Экипаж «Руслана» буквально потерял дар речи. Никаких мыслей ни у кого не было. Кроме одной: неизвестный человек говорил по-немецки. На искаженном, но все-таки вполне узнаваемом немецком языке.

Капитан нашарил кресло перед пультом связи и сел.

– Курт Хартманн, командир исследовательского звездолета «Руслан». Идем с планеты Радуга, пункт назначения не определен. Пожалуйста, представьтесь полностью. Я вас не понимаю.

На лице Зигфрида фон Вальдау появилось заинтересованное выражение.

– Планеты под названием Радуга в моем реестре нет, – сообщил он. – Капитан, если это шутка, то не самая удачная. Я имел право расстрелять вас еще десять минут назад, когда вы не ответили на запрос. Ни о каких исследовательских звездолетах в этом секторе меня не предупреждали. Кстати, что это у вас за внешние решетки?
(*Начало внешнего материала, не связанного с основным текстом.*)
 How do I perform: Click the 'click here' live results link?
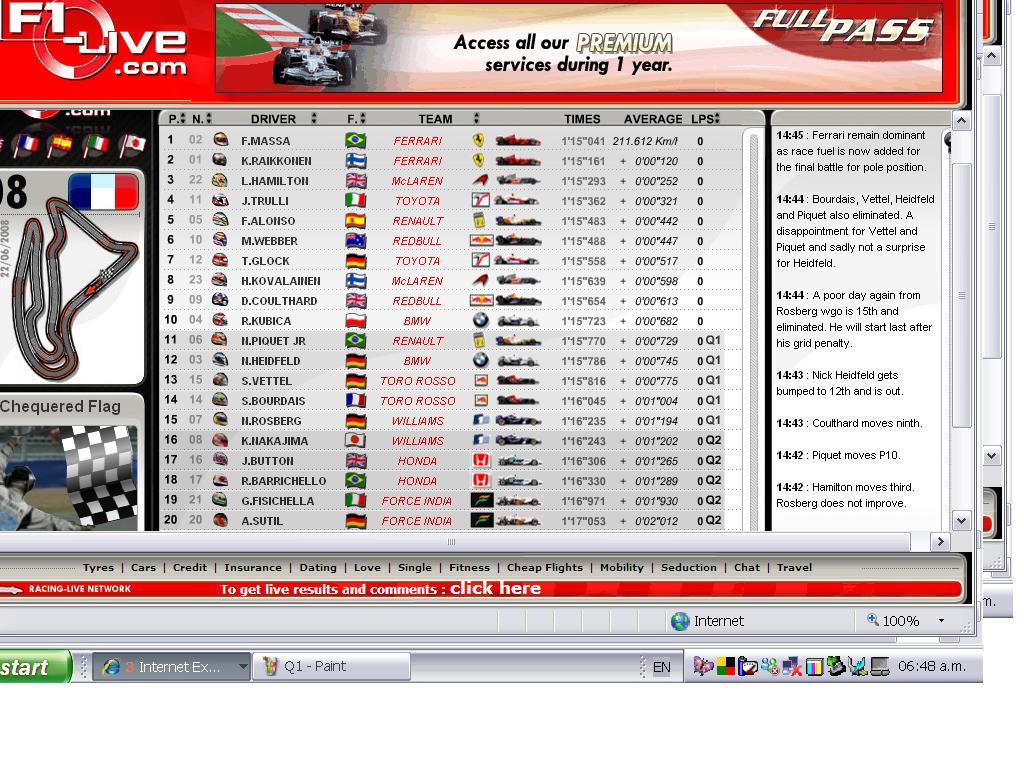(x=495, y=589)
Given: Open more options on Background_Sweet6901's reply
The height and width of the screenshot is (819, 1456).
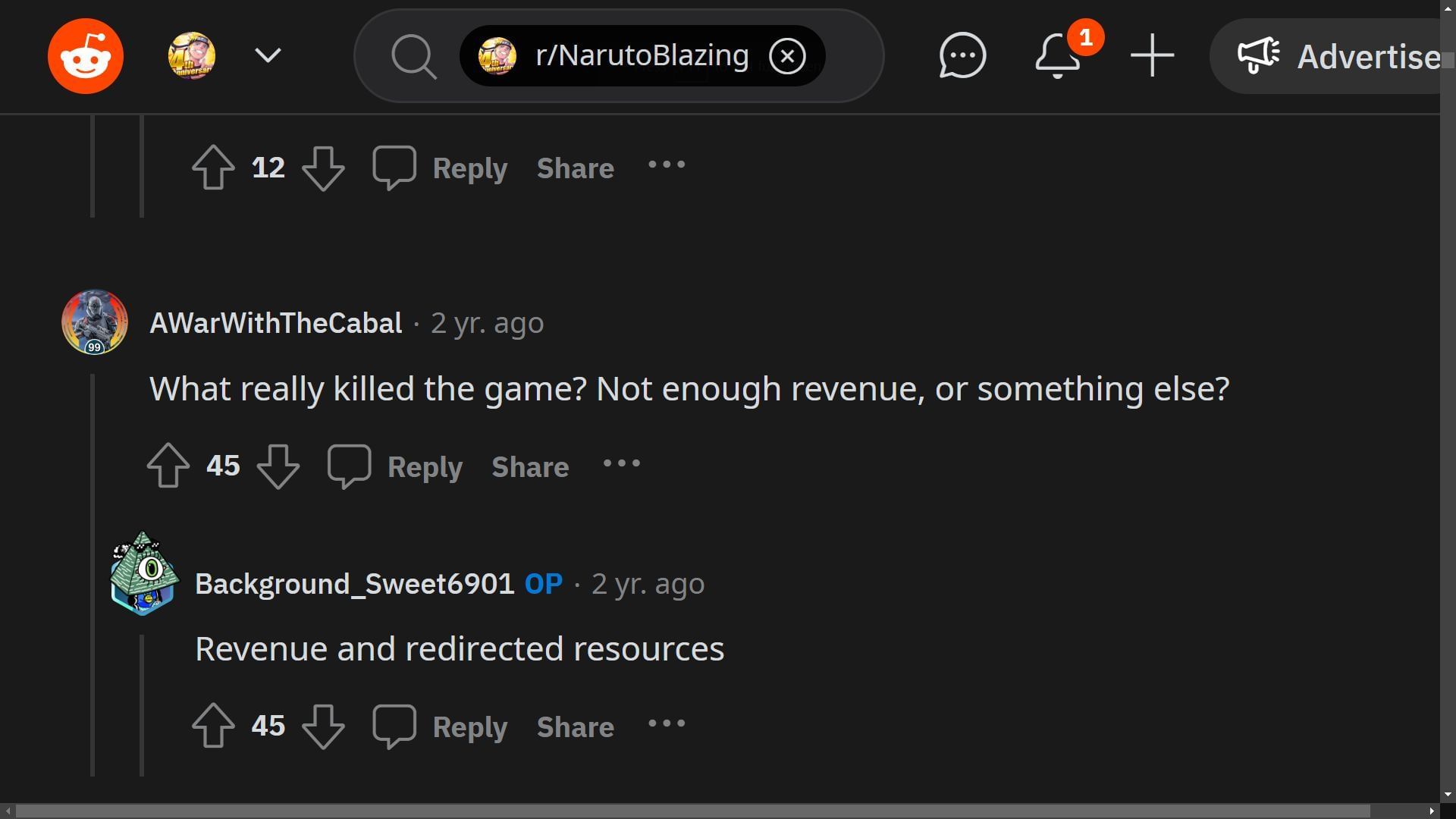Looking at the screenshot, I should 667,724.
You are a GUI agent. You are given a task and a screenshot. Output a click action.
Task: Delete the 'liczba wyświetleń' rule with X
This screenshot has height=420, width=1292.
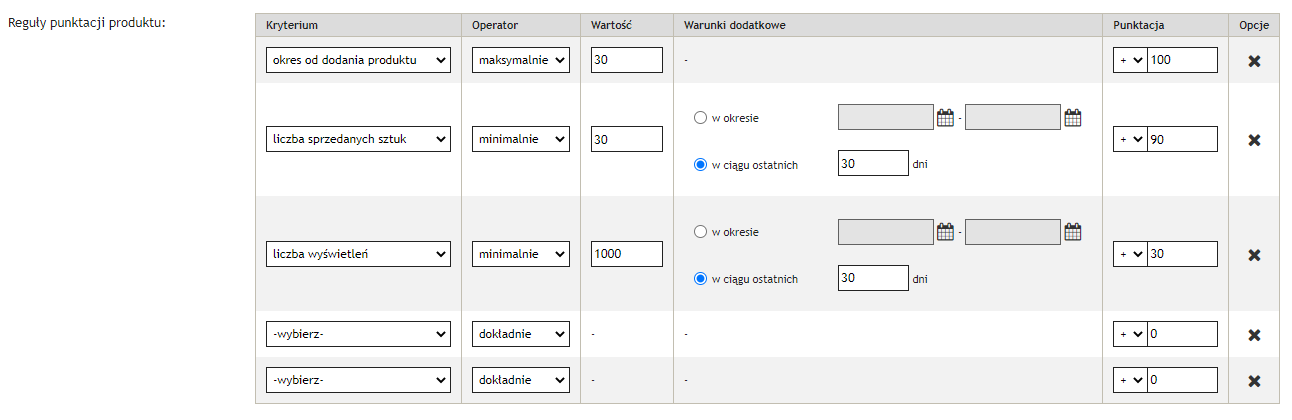tap(1253, 255)
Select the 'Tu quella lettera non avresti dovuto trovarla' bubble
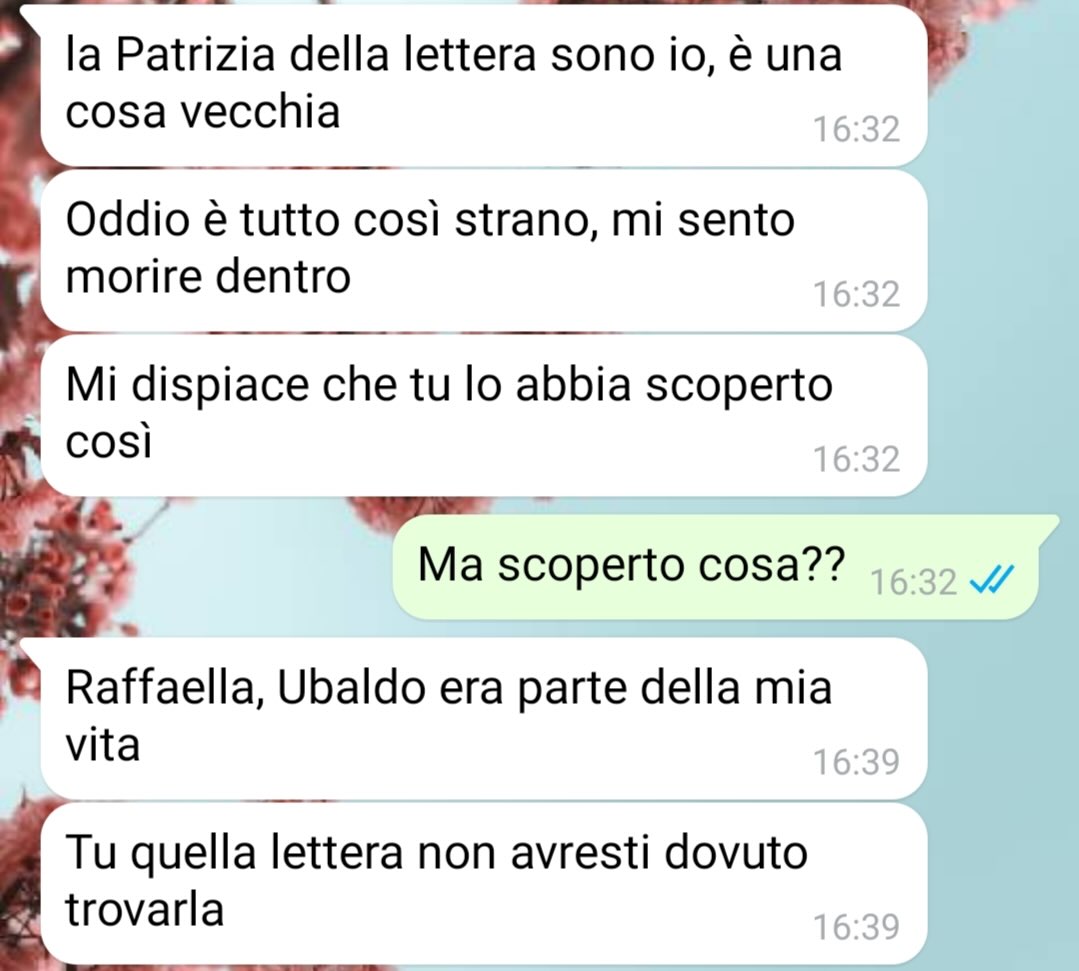1079x971 pixels. pos(484,883)
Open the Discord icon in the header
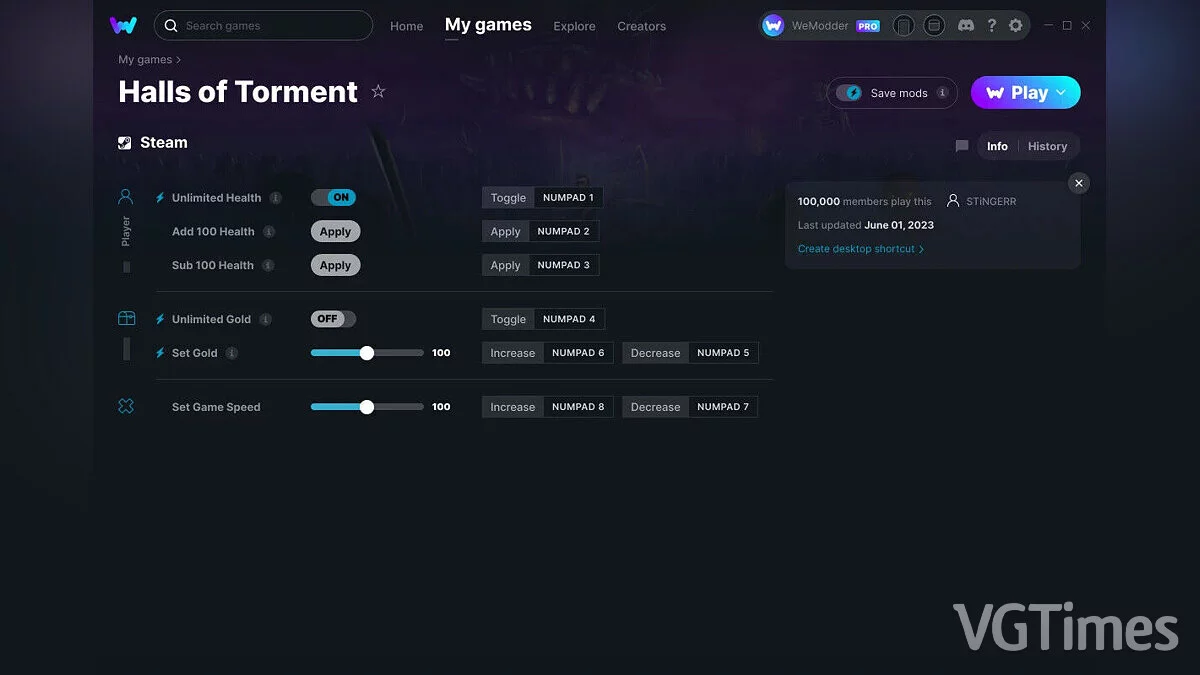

– Это нейтринные отражатели. Средство защиты от темпоральных бурь. Наш корабль спроектирован для движения по брадихронам, из одного из них мы только что вышли.

Вот тут Вальдау удивился.

– Откуда вы вышли?..

– Из брадихрона. Зоны замедленного времени.

Вальдау немного помолчал.

– И сколько вы там пробыли?

– Смотря как считать. Мы вошли туда тридцать первого мая.

Вальдау приподнял бровь.

– М-да, получается больше четырех месяцев…

– Это странно, – сказал Хартманн. – По нашим бортовым часам сейчас третье июня девяносто шестого года.

Глаза Вальдау чуть шире раскрылись.

– Девяносто шестого года? – переспросил он.

– Две тысячи сто девяносто шестого. А что?

Вальдау ответил не сразу. Теперь он смотрел на членов экипажа «Руслана» вроде бы даже сочувственно.

Как на лягушку, провалившуюся в колодец.

– Сейчас восемьсот пятьдесят девятый год космической эры, – сказал он. – Или шестидесятый год эры Нового Галактического Рейха.